PLATON

(427-347) 

 

Biographie. Oeuvres principales

 

Né à Athènes en 427 av. J.-C., Platon appartenait à une famille aristocratique, et tout le destinait à la politique . Il vécut une sombre période historique et assista à l' écrasement d'Athènes durant les guerres du Péloponnèse, qui mirent aux prises Athènes et Sparte.

En 408, Platon rencontre Socrate et, dès lors, il renonce à la politique pour la philosophie.

Son maître lui apporte, non point une doctrine, mais un type de recherche par questions et réponses, ainsi qu'un mouvement vers la sagesse. La mort de Socrate (399 av. J.-C.) va profondément marquer Platon ; il écrira désormais pour répondre à cette question : comment, dans la cité, le juste a-t-il pu être condamné à mort et comment la vraie et authentique justice a-t-elle pu être bafouée?

Risquant d'être inquiété (comme élève de Socrate), Platon quitte Athènes pour Mégare, une cité voisine, part en Afrique, séjourne en Egypte et gagne la Sicile, où il espère réaliser des réformes politiques à Syracuse, auprès du tyran Denys l'Ancien.

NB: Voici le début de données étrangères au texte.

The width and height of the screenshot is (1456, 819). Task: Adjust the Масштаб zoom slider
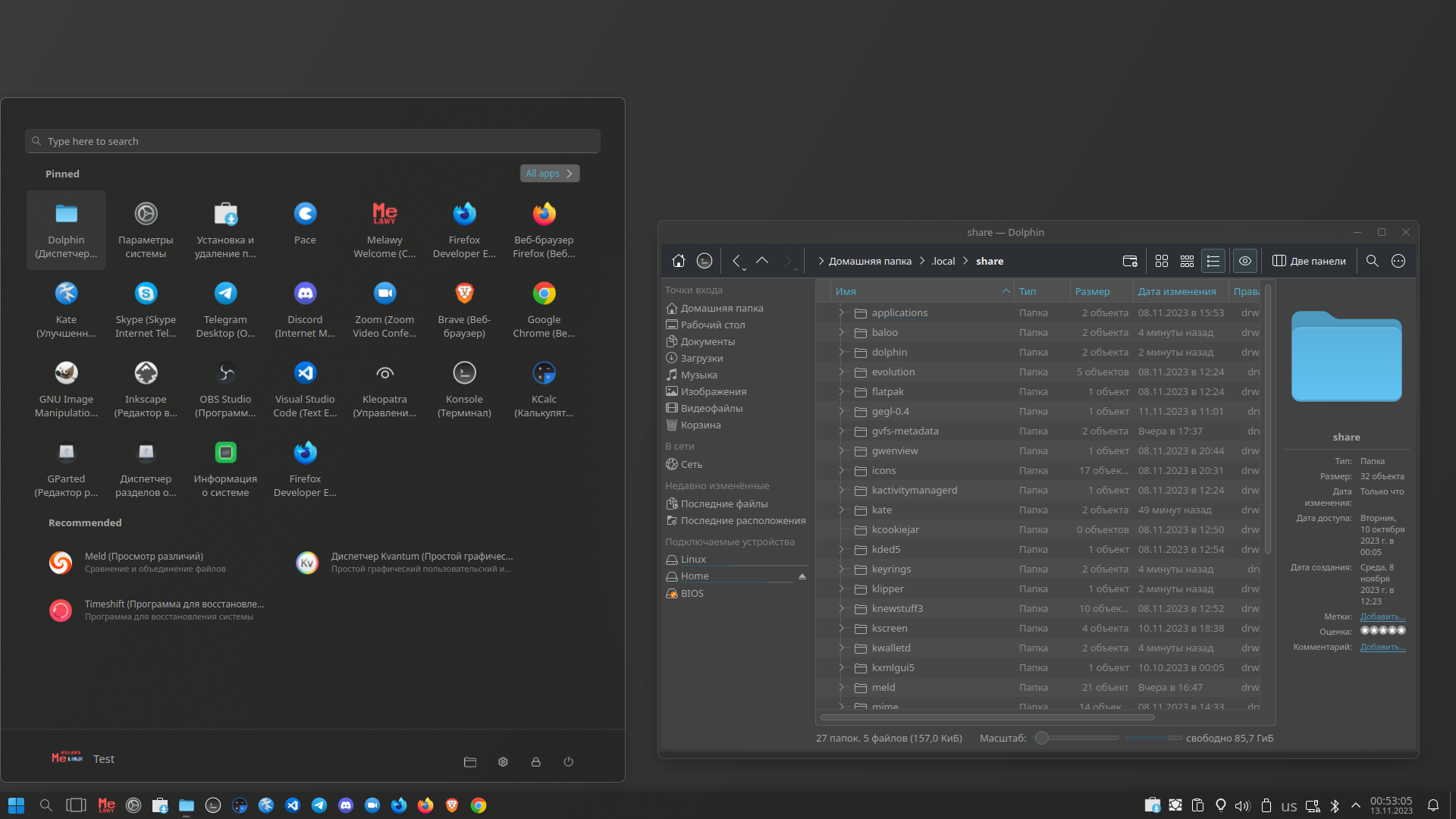1043,738
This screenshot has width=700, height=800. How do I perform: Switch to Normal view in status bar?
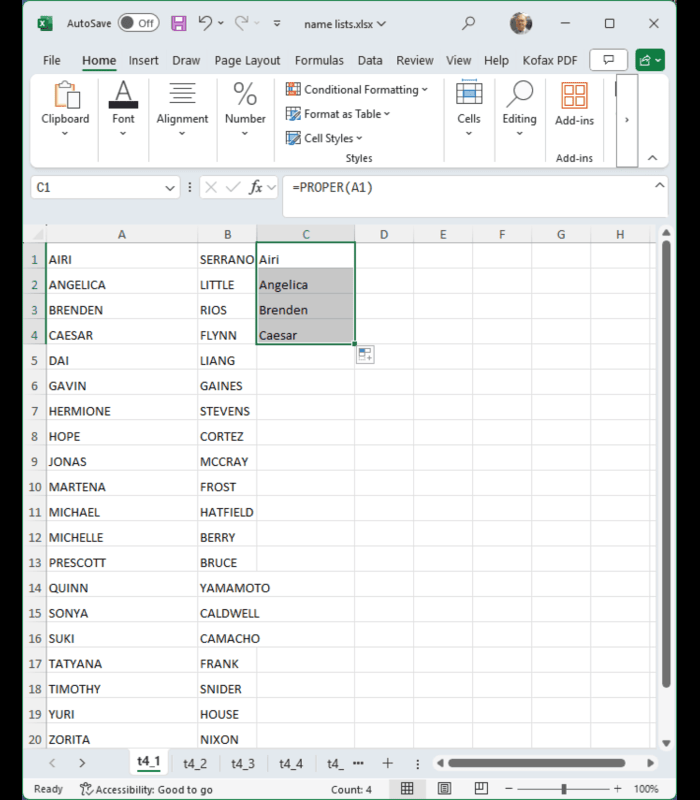coord(407,789)
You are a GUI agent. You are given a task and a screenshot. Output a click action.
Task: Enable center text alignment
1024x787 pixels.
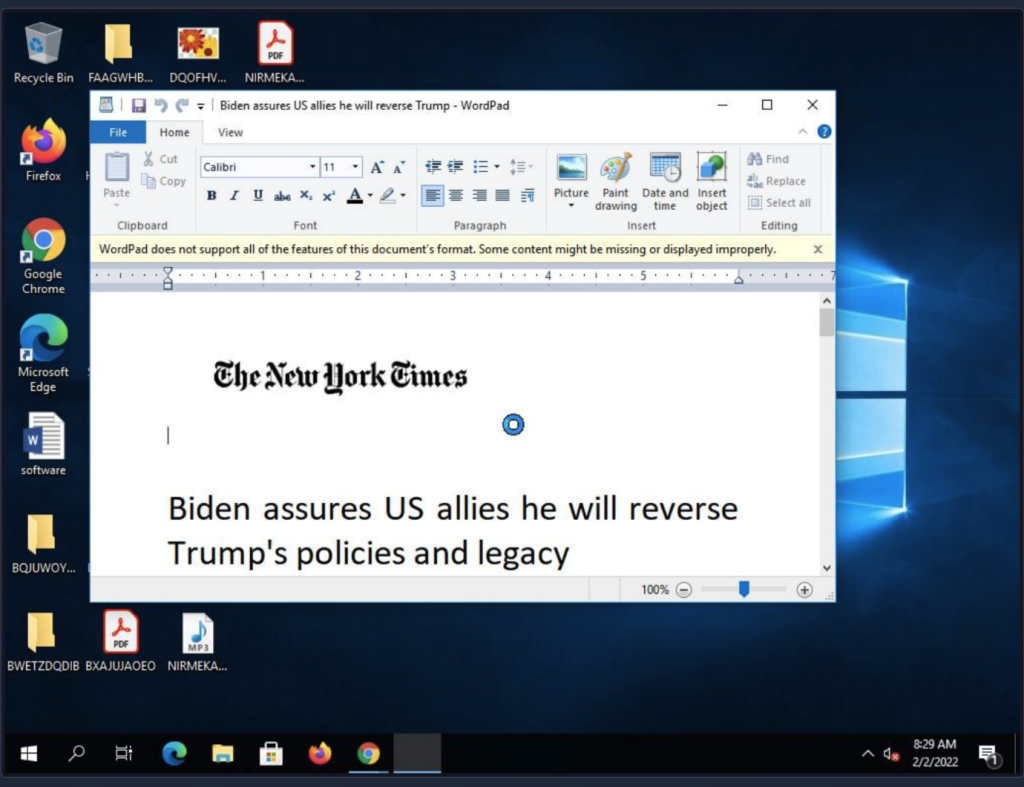(456, 196)
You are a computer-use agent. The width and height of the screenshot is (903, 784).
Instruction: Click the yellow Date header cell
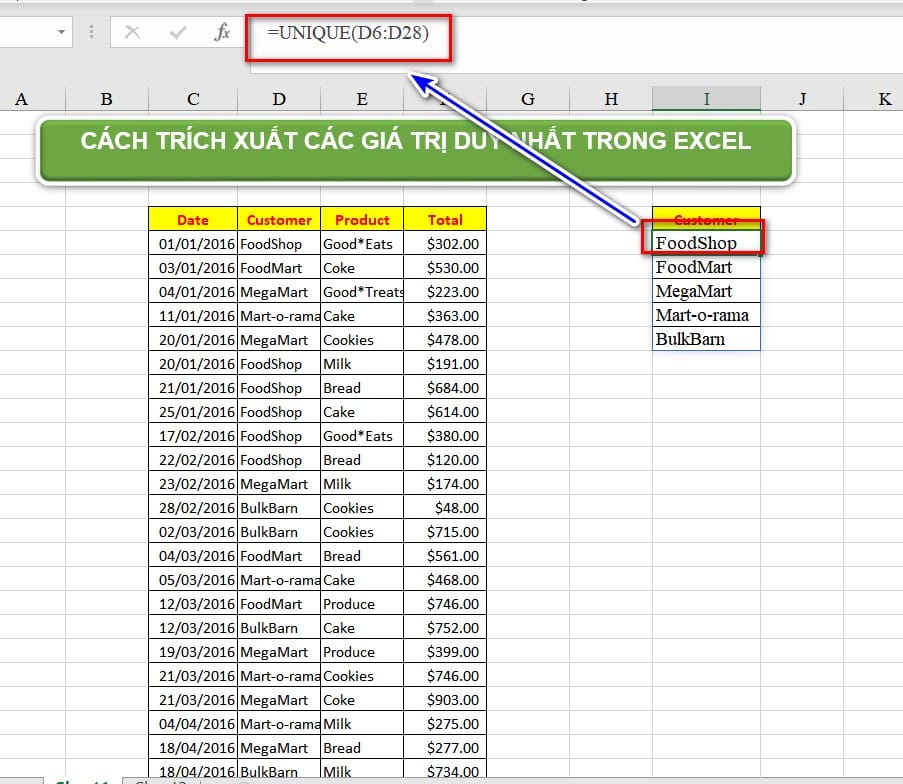[193, 220]
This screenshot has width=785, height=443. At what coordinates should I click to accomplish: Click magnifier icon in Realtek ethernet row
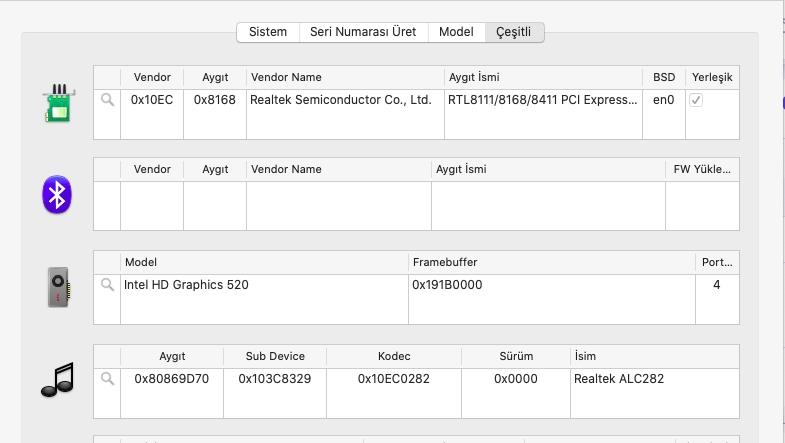click(x=107, y=100)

Mais les choses se passent mal et Denys le vend comme esclave. Racheté et libéré, Platon entre à Athènes en 387. Il y fonde l'Académie, première école de philosophie organisée comme une université, avec bibliothèque, salles de cours et même logements pour les étudiants (cette Ecole poursuivra son enseignement jusqu'au vie siècle ap. J.-C.). Toujours préoccupé de politique, rêvant de réaliser des réformes, Platon retournera deux fois en Sicile, où Denys le Jeune est au pouvoir. Le deuxième voyage tournera mal à nouveau, et il ne devra sa liberté qu'à l'intervention d'un ami, Archytas de Tarente. Platon est mort à Athènes en 347 av. J.-C. sans avoir pu réaliser ses projets politiques, mais en laissant une œuvre philosophique considérable .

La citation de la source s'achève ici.